O calote, portanto, não atinge só os bancos.
E mesmo que atingisse: o fato é que o setor público é devedor. O que arrecada de impostos, taxas e contribuições ? que é muito, 3,20 reais em cada 100 reais produzidos no país ? não é suficiente para pagar todas as despesas, incluídos juros. E muito menos para amortizar toda a dívida, feita no passado, em décadas de gasto descontrolado.
Assim, parte principal da dívida é rolada, renovada todo ano. O governo recolhe um título velho e coloca papéis novos.
Se der um calote, o que vai acontecer?
Simples: ninguém mais vai emprestar para o governo, nem os banqueiros, nem as pessoas que hoje aplicam em títulos públicos.
Aí sim vem uma verdadeira crise financeira.
E ? quer saber? ? talvez fosse um aprendizado. Sem ter onde pegar emprestado, o governo só poderia gastar o que arrecada de impostos. Torrado esse dinheiro, simplesmente suspenderia pagamentos, de salários ou de merenda.
Mas seria o caminho mais doloroso para esse aprendizado fiscal.
Em resumo, é certo que o governo precisa reduzir sua conta de juros, mas isso se consegue com a melhoria das condições gerais da economia, inclusive na saúde financeira do setor público.
Pessoal
E aí vem a questão que os funcionários odeiam: o excesso de pessoal.
Tome-se o caso das universidades paulistas.
Na maior delas, a USP, a relação é de um professor para 11 alunos; e um funcionário para menos de quatro alunos
Na Unicamp, um professor para cada dez alunos; e um funcionário para menos de três alunos.
São relações baixas, mas muito baixas, em qualquer critério de comparação.
Ou seja, ou há professores e funcionários de mais ou alunos de menos. Provavelmente, as duas coisas. Era possível ter mais alunos com menos professores e funcionários.

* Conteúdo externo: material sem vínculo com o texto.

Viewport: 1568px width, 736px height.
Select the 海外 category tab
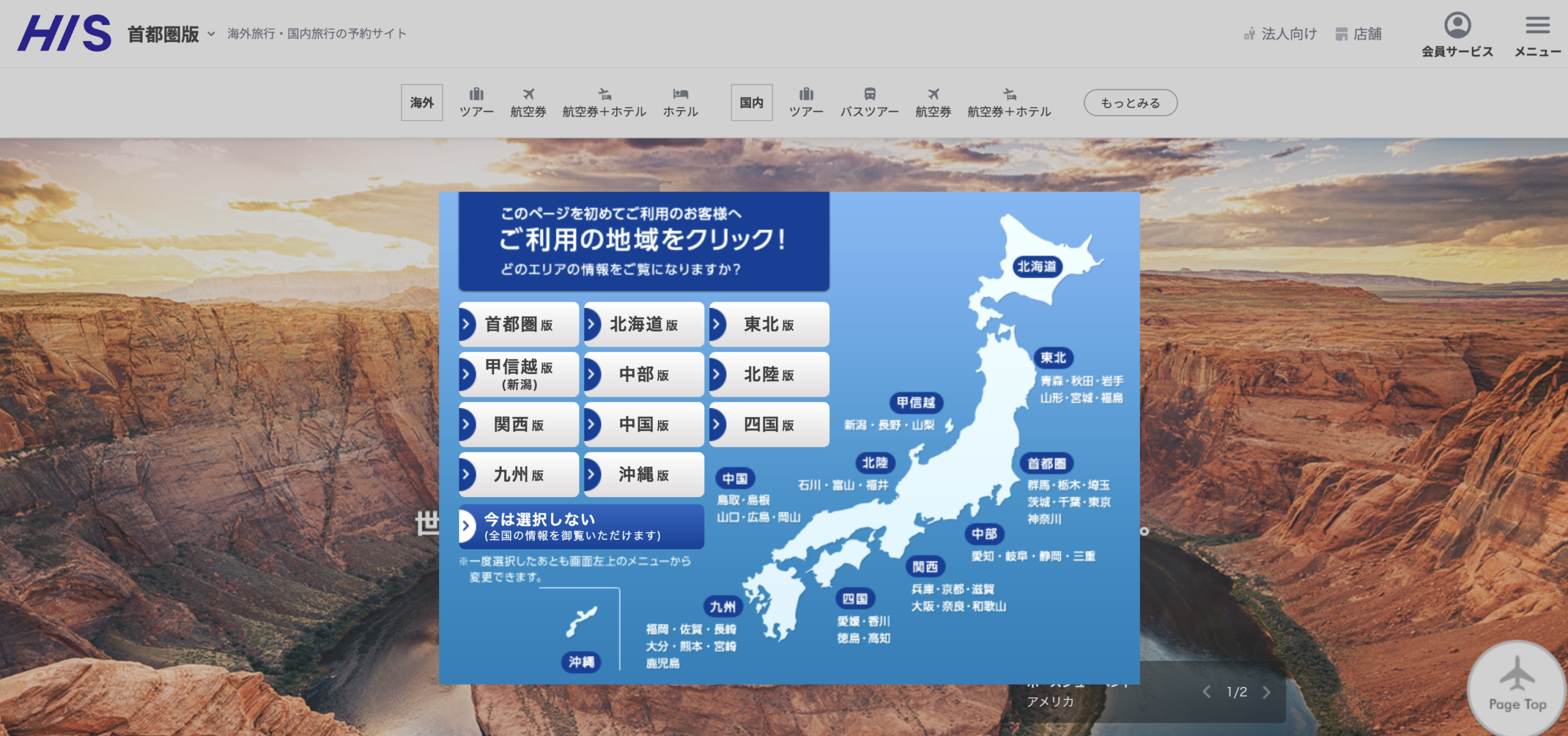422,103
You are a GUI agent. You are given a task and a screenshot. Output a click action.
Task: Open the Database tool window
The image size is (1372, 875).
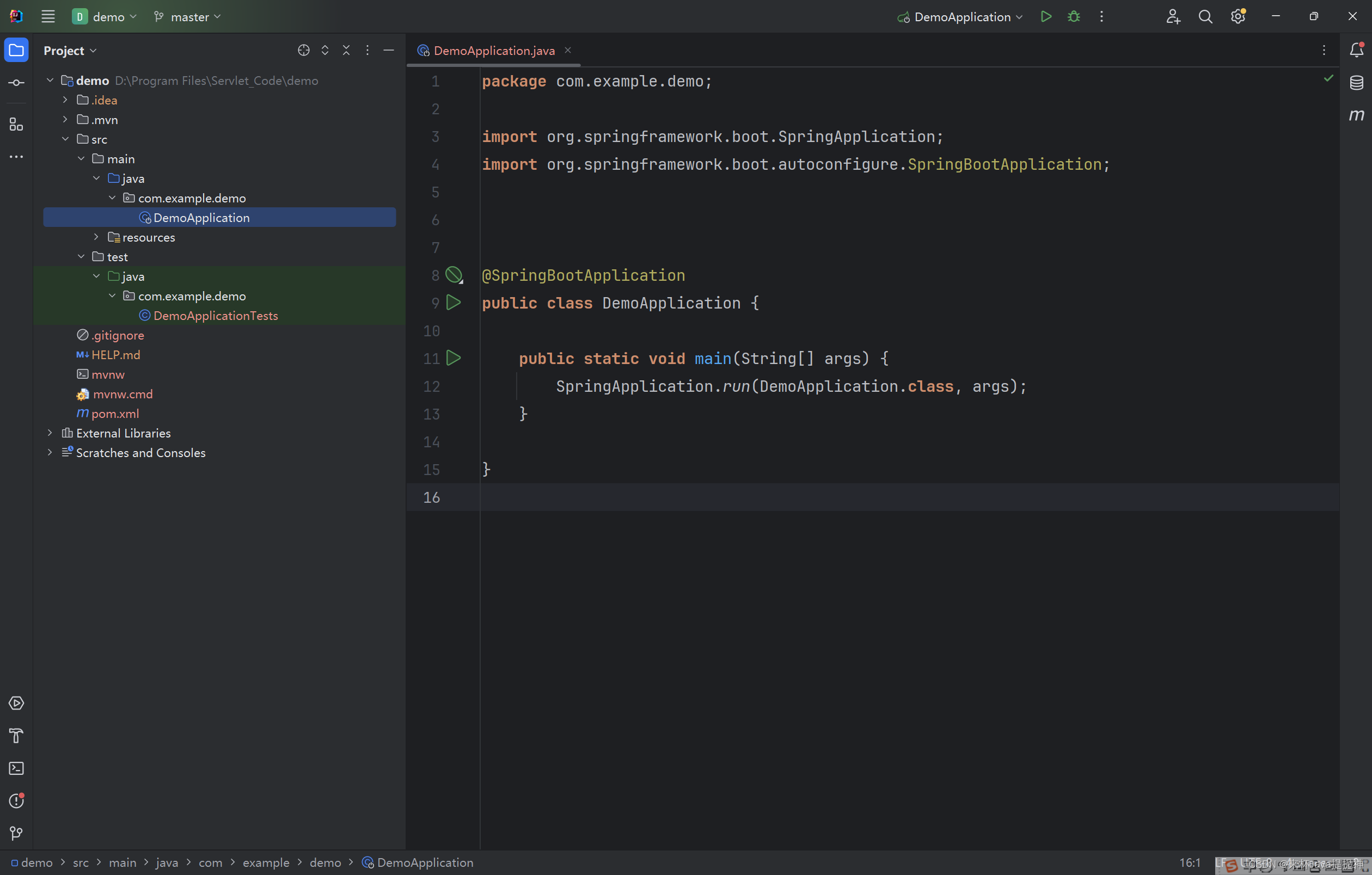[x=1356, y=83]
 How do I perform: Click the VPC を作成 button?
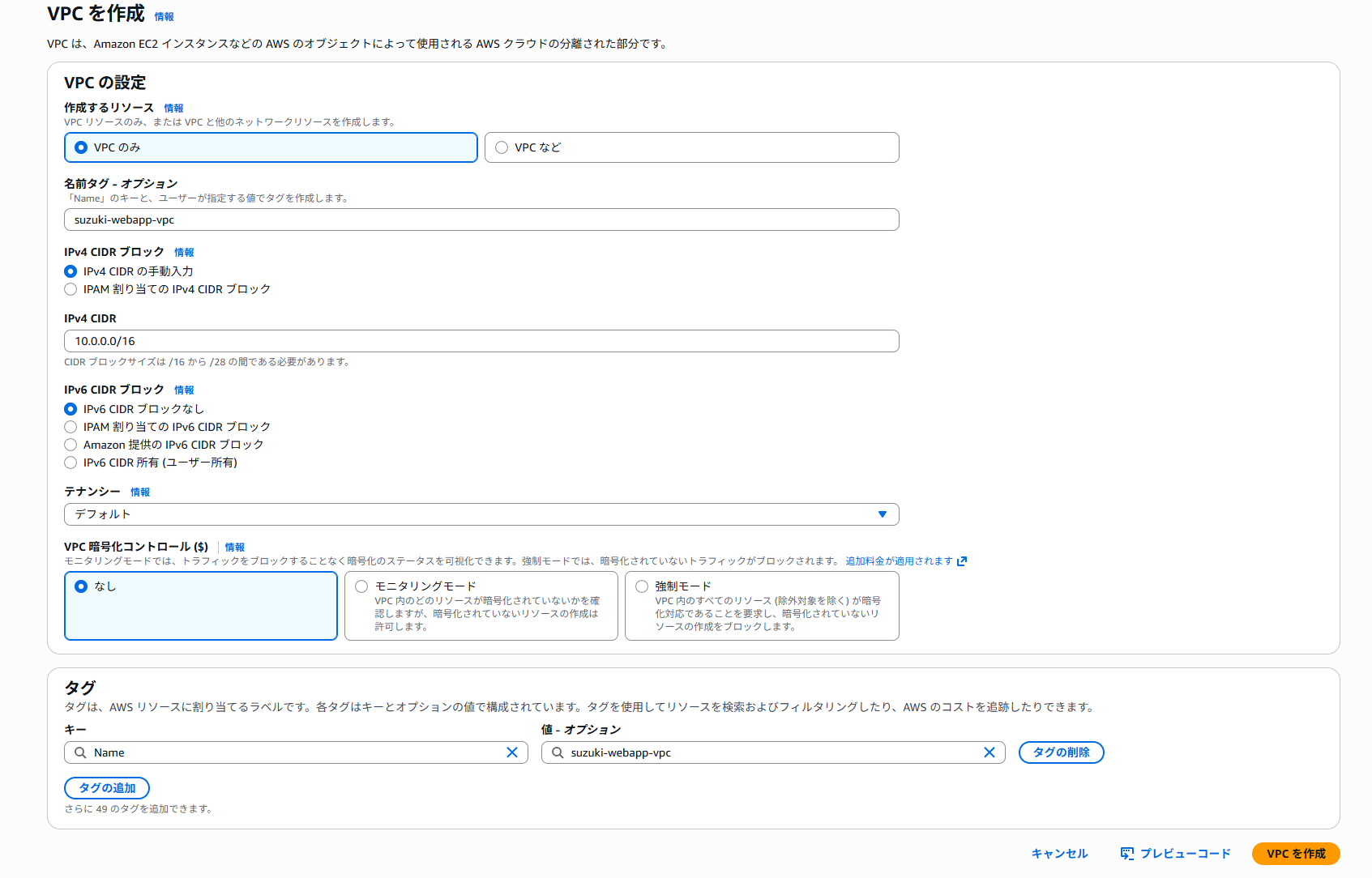[x=1295, y=853]
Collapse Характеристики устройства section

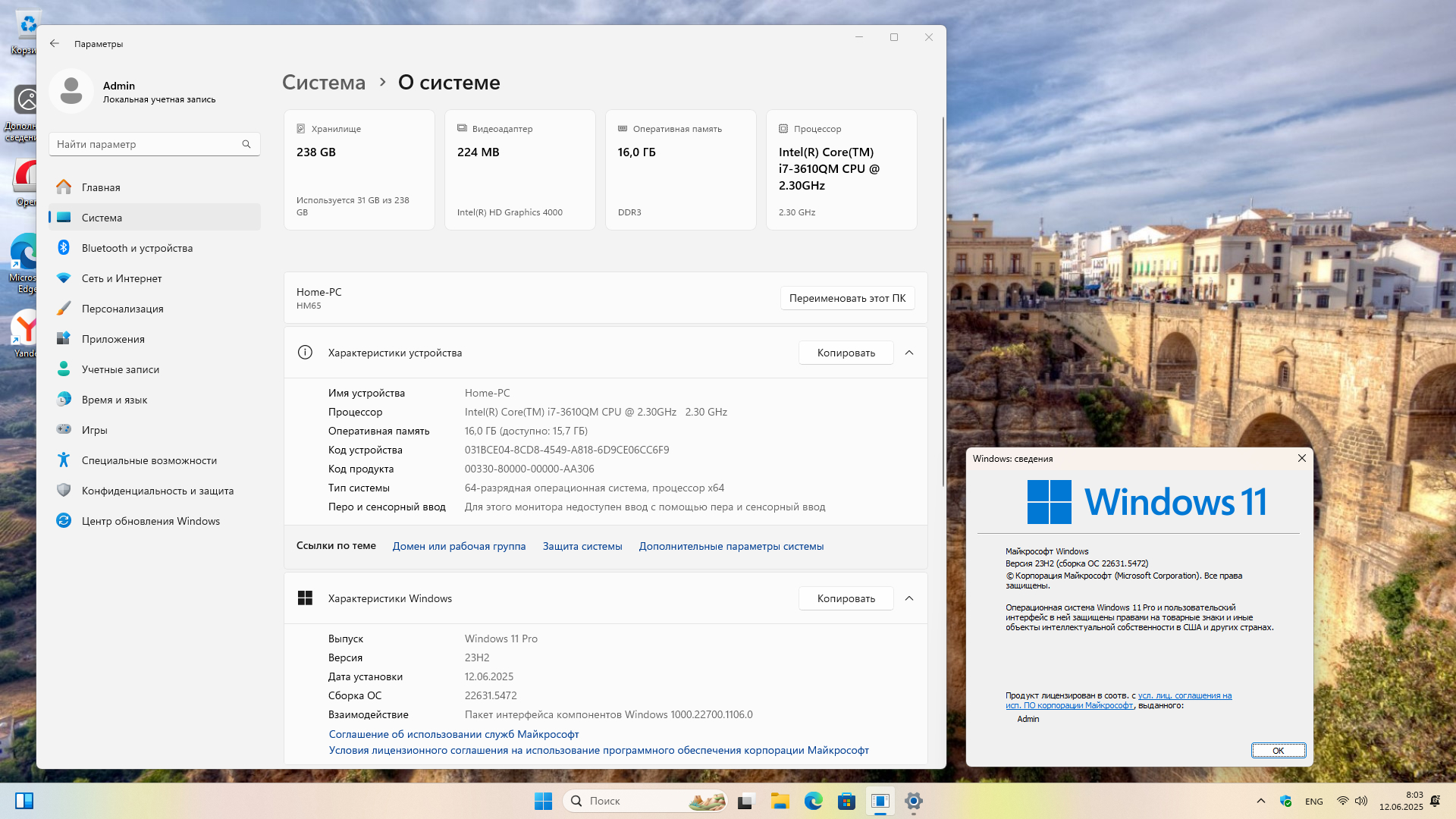(909, 353)
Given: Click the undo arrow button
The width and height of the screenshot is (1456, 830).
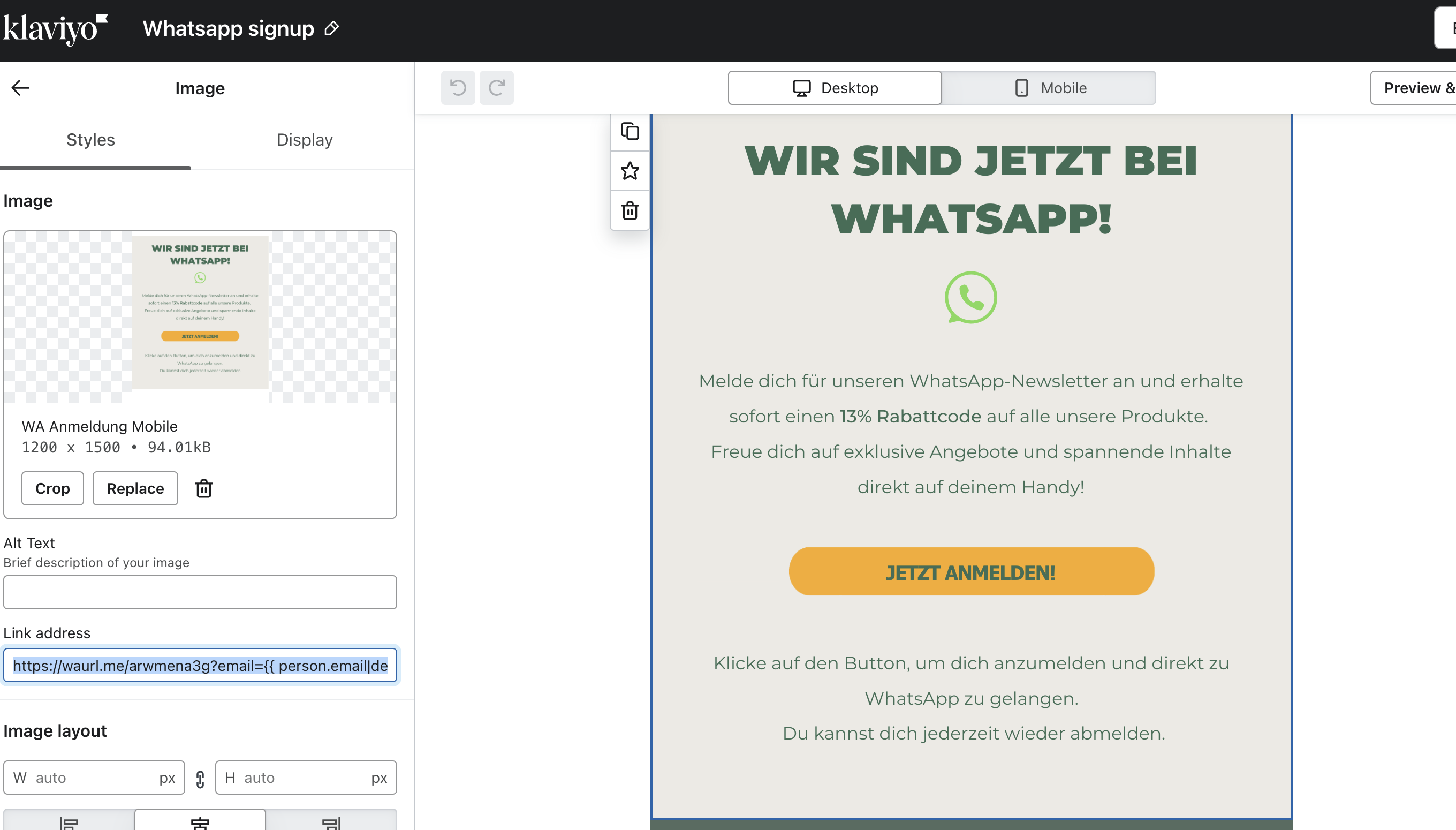Looking at the screenshot, I should (x=458, y=88).
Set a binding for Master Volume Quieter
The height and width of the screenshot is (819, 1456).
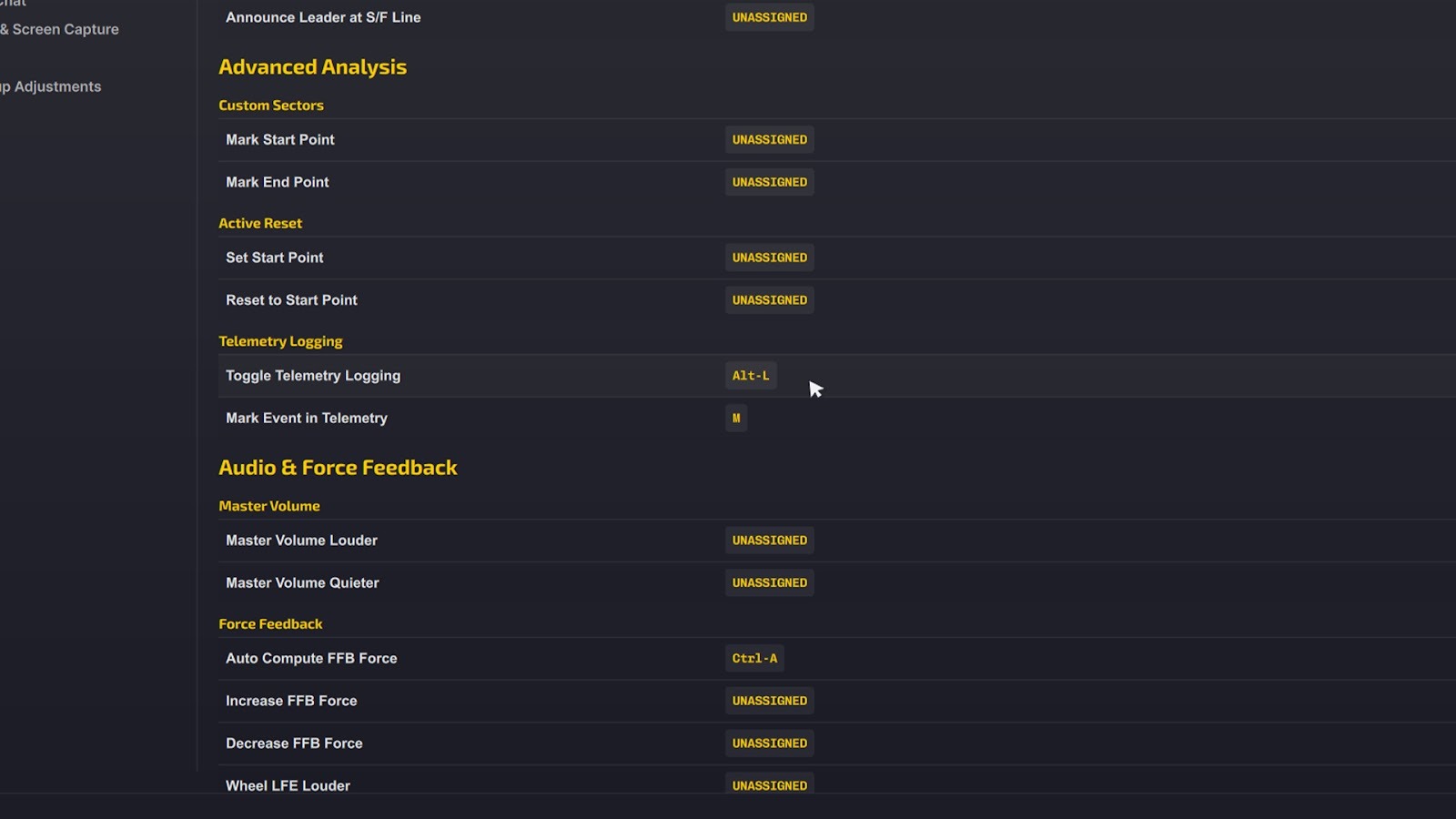click(769, 582)
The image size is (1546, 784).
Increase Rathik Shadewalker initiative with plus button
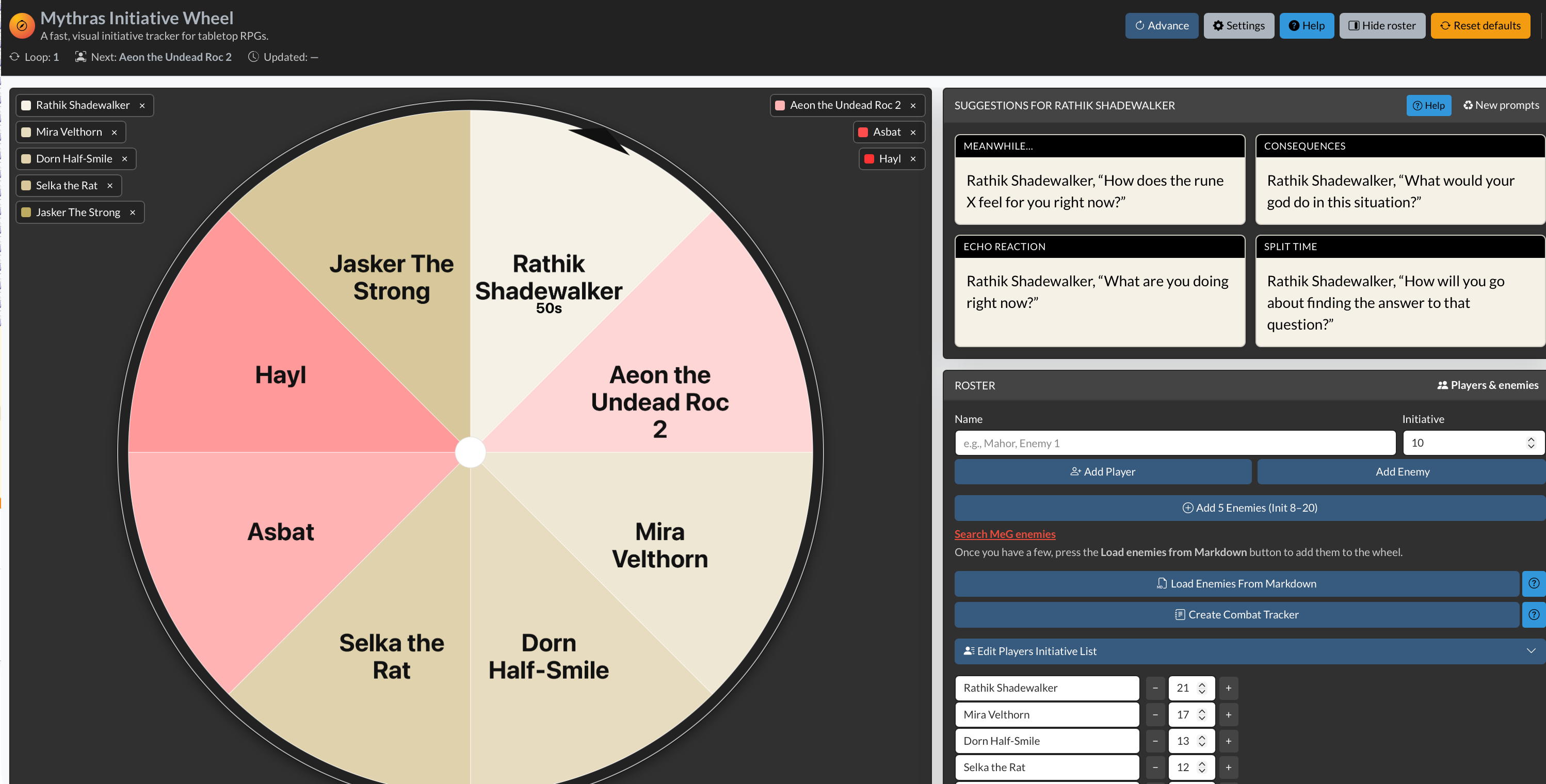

Na Unesp, ano passado, formaram-se 3,3 mil alunos na graduação. E matricularam-se 5 mil. A relação entre matriculados e formados é de 0,66, muito baixa.
Teria de ser de pelo menos 0,85, conforme padrões internacionais. Ou sejam, a Unesp deveria estar formando pelo menos mais mil alunos por ano.
A relação é parecida nas demais universidades ? e o nome disso é desperdício de dinheiro público.
Não há, portanto, nenhuma dúvida: é preciso uma profunda reforma administrativa nas universidades. Não apenas reduzir pessoal, mas mudar os métodos de gestão e administração.
Inclusive para poder pagar mais para os melhores. Hoje, se um professor ganhar um Prêmio Nobel ele continuará ganhando a mesma coisa que um colega que mal aparece na faculdade, nem abre um livro há anos. E se o governo der aumento para o Prêmio Nobel tem de dar para os que não fazem nada.
Não pode dar certo.
Aposentados
O outro grande problema está nos aposentados. Ao entrar no serviço público, o funcionário ganha direito a aposentadoria integral ? situação única no mundo ? paga pelo caixa do Tesouro. Como o número de aposentados sempre tende a aumentar, a conta aumenta sem parar.
Portanto, é preciso tirar os aposentados da folha. Para isso, é necessário constituir fundos de aposentadoria, com contribuições maiores e remunerações não integrais, mas proporcionais ao montante das contribuições.
Os sindicatos de funcionários também não querem ouvir falar disso.
Querem apenas mais dinheiro público para continuar gastando mal, como é hoje.
Não funciona. A crise assim não tem fim.
Aliás, tem um fim: é a destruição completa do serviço público.